Por Mauricio Thuswohl
Fonte Agência Carta Maior

Elemento imprescindível para praticamente todas as formas de vida no planeta, bem inalienável para a humanidade, a água doce é também um recurso fundamental para uma produção agrícola dedicada à soberania alimentar das nações e voltada para os interesses sociais dos trabalhadores da terra. Partindo dessa premissa, o grupo de trabalho encarregado de analisar o tema “acesso, uso e gestao da água” durante o 1º Fórum Mundial da Reforma Agrária (FMRA) pediu a inclusão, nas decisões finais do evento, de uma resolução determinando que a luta contra a privatização e o controle dos recursos hídricos mundiais pelos grandes conglomerados capitalistas é parte indissociável da luta pela Reforma Agrária.

Realizar na prática a ligação entre essas duas lutas é, portanto, um dos principais desafios das entidades e movimentos presentes ao FMRA. Essa legação deve ser acelerada nos próximos meses, de forma que até o próximo Fórum das Águas _ que acontecerá em Genebra, na Suíça, em março de 2005 _ já esteja alinhavada uma agenda de mobilizações internacional que permita uma maior articulação das organizações da sociedade civil frente às ameaças de privatização do acesso e uso tanto da terra quanto da água.

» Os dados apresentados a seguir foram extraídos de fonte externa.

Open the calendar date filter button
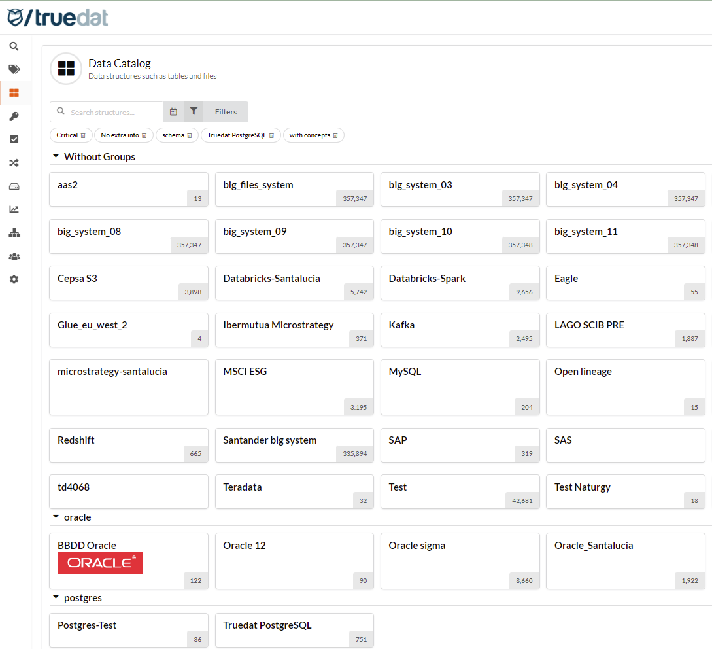712x649 pixels. click(173, 112)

A principal ameaça identificada pelos participantes do FMRA é, mais uma vez, a atuação predatória das grandes empresas transnacionais nos países mais pobres. Seja na América Latina, na África ou na Ásia, essas empresas pressionam os governos a adotarem políticas que restringem o acesso das populações mais necessitadas aos recursos hídricos. Essa restrição se dá através da mera privatização das empresas públicas de gestao dos recursos hídricos, do monopólio sobre as fontes de água potável ou da pressão pela realização de mega-projetos que visam concentrar nas mãos do agronegócio o controle sobre esses recursos.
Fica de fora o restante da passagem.